On my Macbook (Mac OS X 10.6) I installed the Go language.
Basically I just followed the instruction after I watched the video on the website:
http://golang.org/
Added the following environment variables to my .bashrc:
export GOROOT=$HOME/go
export GOARCH=386
export GOOS=darwin
Then sourced the .bashrc (just this time because I did't want to restart my shell):
$ . ~/.bashrc
Installed mercurial($ is my prompt):
$ sudo easy_install mercurial
I've already had python 2.5.4 installed.
Then I tried to checkout source code from the Go language reposository:
hg clone -r release https://go.googlecode.com/hg/ $GOROOT
But then I got some error which seemed to come from my locale setup. For now I added the following to my .bashrc (not sure if that's the best workaround but anyway...):
export LC_CTYPE=C
Sourced .bashrc again, then retried the hg command to checkout the code.
Now it worked!
I've already had the latest XCode installed on my Macbook, so I already have required tools to build Go environment. So I just typed did as follows to build the Go system:
$ cd $GOROOT/src
$ ./all.bash
Then after a few minutes I saw this after lines of build commands:
--- cd ../test
0 known bugs; 0 unexpected bugs
Which means Go's ready here!
So I write my first Go program hello.go:
package main
import "fmt"
func main() {
fmt.Printf("hello, 世界\n")
fmt.Printf("123456789 * 123456789 = %d\n", 123456789 * 123456789)
}
Attempted to compile:
$ 8g hello
Which tells me:
c0 a4
b3 a6
hello.go:6: illegal rune in string
hello.go:6: illegal rune in string
hello.go:7: syntax error near fmt
Hmmm, multibyte string seems to cause some errors. So for now I change them to simpler "world" for now...:
fmt.Printf("hello, world")
What about the syntax error thing at line 7? By taking a look at the tutorial, I could see that I probably need a semicolon at the end of the line if I put more than one statement in a function (might not be correct to say so... oh, now I found there's some description on semicolons in "Effective Go" page). Anyway if I put at the end of line 6, the syntax error at 7 is gone, but instead this error comes along:
hello.go:7: constant 15241578750190521 overflows int
Sure, it's more than int can handle... So I look for some piece of info on variable types... OK, so there's 64-bit int (described at Printing section of Effective Go at least, and feels like there must be somewhere else too). Now I modify my source code at line 7:
fmt.Printf("123456789 * 123456789 = %d\n", int64(123456789 * 123456789))

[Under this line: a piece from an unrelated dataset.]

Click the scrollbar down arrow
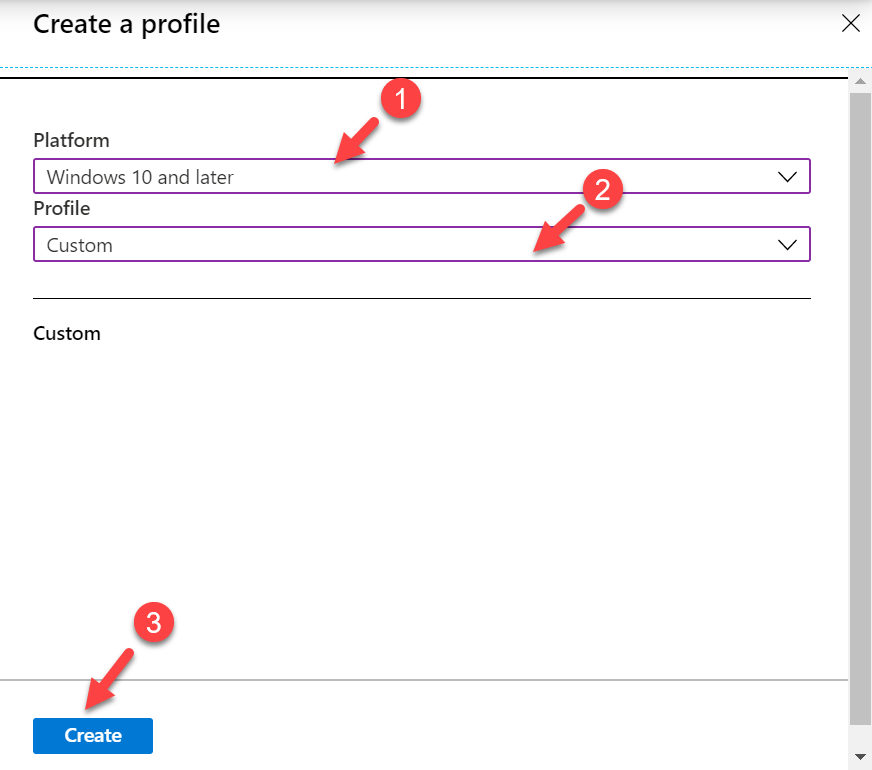 pos(860,757)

Then my source code compiles successfully!
$ 8g hello.go
$ 8l hello.8
So I run the linked binary (unless you specify with -o option your target will be named "8.out" with the 8l command):
$ ./8.out
hello, world
123456789 * 123456789 = 15241578750190521
Examined the result with the bc command (a calculator command usually installed on *nix based systems), and looks right.
So my first Go code worked (except for the multibyte string issue) and I can start playing with the language.